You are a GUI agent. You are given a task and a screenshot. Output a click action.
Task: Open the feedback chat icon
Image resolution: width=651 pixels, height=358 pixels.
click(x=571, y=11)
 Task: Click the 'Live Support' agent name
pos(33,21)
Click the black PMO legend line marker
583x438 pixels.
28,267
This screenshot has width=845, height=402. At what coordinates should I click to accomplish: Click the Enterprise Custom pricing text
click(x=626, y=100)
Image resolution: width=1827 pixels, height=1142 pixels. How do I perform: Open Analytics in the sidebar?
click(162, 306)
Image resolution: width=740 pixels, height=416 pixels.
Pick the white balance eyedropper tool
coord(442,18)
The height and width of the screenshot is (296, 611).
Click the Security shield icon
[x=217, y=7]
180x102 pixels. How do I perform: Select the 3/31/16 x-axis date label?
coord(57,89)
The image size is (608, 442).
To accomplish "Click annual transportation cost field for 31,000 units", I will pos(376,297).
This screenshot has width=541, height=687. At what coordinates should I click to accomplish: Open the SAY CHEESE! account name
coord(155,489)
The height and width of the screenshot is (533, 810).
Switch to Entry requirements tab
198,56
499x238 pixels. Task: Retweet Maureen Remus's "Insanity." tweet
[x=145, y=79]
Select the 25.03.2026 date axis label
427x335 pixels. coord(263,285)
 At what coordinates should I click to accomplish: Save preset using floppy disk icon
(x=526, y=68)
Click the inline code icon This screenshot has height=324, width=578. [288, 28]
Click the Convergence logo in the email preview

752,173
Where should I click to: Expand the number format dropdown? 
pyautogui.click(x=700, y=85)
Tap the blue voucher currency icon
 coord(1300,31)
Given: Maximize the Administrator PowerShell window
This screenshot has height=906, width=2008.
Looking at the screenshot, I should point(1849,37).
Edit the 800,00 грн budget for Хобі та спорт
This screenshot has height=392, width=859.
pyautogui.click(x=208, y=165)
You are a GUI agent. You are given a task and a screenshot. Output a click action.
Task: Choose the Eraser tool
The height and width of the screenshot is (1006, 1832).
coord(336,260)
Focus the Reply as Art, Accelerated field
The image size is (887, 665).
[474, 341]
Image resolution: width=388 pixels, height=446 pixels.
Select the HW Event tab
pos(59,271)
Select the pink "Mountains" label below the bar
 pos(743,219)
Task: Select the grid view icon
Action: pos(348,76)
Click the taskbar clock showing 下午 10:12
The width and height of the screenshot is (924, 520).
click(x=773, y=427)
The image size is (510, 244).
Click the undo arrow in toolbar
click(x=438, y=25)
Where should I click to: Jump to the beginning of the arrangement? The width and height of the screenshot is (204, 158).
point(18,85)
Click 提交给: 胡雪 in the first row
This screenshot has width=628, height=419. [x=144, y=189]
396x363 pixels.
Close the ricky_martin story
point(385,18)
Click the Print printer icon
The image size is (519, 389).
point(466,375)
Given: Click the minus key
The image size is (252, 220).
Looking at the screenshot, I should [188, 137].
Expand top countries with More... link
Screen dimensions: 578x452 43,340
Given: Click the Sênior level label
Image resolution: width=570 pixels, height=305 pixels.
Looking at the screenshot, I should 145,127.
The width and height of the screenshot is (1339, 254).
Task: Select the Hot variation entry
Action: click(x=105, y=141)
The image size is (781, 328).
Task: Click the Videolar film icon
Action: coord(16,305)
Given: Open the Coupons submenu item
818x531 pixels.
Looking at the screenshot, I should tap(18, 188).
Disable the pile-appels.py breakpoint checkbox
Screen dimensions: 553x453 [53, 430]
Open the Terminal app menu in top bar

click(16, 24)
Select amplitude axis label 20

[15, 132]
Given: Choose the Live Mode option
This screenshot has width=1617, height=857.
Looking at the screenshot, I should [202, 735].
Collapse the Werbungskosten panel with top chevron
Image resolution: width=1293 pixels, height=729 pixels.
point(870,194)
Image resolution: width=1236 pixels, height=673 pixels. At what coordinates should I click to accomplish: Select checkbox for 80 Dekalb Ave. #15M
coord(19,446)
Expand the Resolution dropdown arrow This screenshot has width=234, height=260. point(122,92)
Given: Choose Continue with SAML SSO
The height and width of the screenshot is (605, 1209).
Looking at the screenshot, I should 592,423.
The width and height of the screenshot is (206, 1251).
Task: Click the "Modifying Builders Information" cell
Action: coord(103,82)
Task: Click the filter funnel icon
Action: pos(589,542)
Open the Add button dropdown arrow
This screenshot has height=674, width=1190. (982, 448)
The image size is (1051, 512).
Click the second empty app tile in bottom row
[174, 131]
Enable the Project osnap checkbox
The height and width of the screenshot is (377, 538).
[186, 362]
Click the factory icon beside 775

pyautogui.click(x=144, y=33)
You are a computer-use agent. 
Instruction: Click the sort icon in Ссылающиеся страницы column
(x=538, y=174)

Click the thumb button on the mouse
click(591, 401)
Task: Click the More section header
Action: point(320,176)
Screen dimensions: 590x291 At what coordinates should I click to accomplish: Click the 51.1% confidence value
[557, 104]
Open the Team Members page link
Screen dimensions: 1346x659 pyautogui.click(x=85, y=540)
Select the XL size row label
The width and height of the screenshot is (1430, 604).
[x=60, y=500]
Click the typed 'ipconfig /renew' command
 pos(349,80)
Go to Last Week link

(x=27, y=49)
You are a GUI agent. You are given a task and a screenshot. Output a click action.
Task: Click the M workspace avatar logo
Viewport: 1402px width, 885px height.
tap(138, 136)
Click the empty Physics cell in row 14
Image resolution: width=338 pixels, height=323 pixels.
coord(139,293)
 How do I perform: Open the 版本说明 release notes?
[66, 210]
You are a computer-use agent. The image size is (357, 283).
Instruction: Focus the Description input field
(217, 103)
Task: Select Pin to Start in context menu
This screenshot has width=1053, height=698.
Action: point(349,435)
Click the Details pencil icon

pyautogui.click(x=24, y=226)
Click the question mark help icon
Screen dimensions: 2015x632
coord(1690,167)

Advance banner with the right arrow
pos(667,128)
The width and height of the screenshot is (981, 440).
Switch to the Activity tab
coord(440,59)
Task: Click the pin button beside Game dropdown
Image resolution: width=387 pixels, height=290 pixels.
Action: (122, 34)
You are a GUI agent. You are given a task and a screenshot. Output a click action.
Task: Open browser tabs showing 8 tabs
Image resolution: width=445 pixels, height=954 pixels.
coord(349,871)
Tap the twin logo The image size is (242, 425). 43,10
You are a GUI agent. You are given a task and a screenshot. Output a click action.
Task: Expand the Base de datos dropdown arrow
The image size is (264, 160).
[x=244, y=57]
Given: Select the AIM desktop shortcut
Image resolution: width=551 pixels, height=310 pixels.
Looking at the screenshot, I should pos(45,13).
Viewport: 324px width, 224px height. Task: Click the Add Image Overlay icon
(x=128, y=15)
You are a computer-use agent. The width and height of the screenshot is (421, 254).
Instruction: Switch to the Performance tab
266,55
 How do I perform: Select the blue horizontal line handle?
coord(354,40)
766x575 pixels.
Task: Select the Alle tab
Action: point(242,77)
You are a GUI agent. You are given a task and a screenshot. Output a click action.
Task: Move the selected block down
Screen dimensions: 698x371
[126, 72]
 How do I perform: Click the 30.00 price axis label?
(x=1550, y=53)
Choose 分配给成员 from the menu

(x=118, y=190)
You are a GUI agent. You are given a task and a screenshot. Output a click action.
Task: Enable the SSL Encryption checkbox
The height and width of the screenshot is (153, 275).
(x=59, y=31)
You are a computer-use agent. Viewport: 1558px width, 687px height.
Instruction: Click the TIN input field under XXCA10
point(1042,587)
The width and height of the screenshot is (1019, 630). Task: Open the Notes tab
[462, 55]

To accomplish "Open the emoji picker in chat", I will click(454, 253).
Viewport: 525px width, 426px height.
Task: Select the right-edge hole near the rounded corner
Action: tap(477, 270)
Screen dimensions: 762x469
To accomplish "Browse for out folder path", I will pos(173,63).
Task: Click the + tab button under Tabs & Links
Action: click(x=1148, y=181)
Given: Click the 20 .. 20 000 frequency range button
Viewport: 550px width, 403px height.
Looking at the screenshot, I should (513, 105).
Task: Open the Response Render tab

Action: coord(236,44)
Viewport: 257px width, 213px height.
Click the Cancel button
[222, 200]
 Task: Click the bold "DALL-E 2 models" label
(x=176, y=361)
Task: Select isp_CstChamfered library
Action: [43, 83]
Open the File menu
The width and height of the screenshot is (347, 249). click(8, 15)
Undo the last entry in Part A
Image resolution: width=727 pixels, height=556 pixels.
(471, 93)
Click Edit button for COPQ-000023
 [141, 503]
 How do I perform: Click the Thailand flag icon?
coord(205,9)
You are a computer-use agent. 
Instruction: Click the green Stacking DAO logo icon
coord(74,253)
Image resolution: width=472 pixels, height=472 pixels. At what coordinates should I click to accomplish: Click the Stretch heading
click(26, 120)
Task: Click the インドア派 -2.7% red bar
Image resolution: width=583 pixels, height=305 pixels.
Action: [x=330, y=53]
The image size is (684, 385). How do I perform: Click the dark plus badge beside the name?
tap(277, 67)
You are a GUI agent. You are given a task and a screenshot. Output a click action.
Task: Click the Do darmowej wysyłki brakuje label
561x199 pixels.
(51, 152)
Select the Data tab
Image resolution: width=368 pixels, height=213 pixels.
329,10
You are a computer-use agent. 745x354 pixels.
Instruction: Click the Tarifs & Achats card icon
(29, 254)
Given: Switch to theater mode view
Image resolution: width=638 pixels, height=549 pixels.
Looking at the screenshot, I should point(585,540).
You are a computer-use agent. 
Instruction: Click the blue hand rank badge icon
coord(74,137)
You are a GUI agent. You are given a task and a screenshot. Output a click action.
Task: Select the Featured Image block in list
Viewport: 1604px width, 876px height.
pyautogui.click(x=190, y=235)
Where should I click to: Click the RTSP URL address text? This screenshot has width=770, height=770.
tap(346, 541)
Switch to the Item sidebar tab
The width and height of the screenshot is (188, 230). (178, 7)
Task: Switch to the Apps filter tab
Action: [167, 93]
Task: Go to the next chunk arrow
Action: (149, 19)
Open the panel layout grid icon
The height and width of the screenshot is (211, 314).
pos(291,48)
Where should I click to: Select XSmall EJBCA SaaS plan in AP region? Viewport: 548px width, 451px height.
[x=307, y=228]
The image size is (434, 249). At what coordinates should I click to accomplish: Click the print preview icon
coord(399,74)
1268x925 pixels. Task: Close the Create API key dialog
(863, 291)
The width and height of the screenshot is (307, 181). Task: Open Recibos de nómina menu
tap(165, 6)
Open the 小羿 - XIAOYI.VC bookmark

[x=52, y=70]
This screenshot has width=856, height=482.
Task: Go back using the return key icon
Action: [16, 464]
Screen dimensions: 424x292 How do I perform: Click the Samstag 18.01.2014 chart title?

****

• [Assignment]:
For every line above that includes the word "Enable", return the line.

• [Written solution]:
Enable the Project osnap checkbox
Task: Enable the SSL Encryption checkbox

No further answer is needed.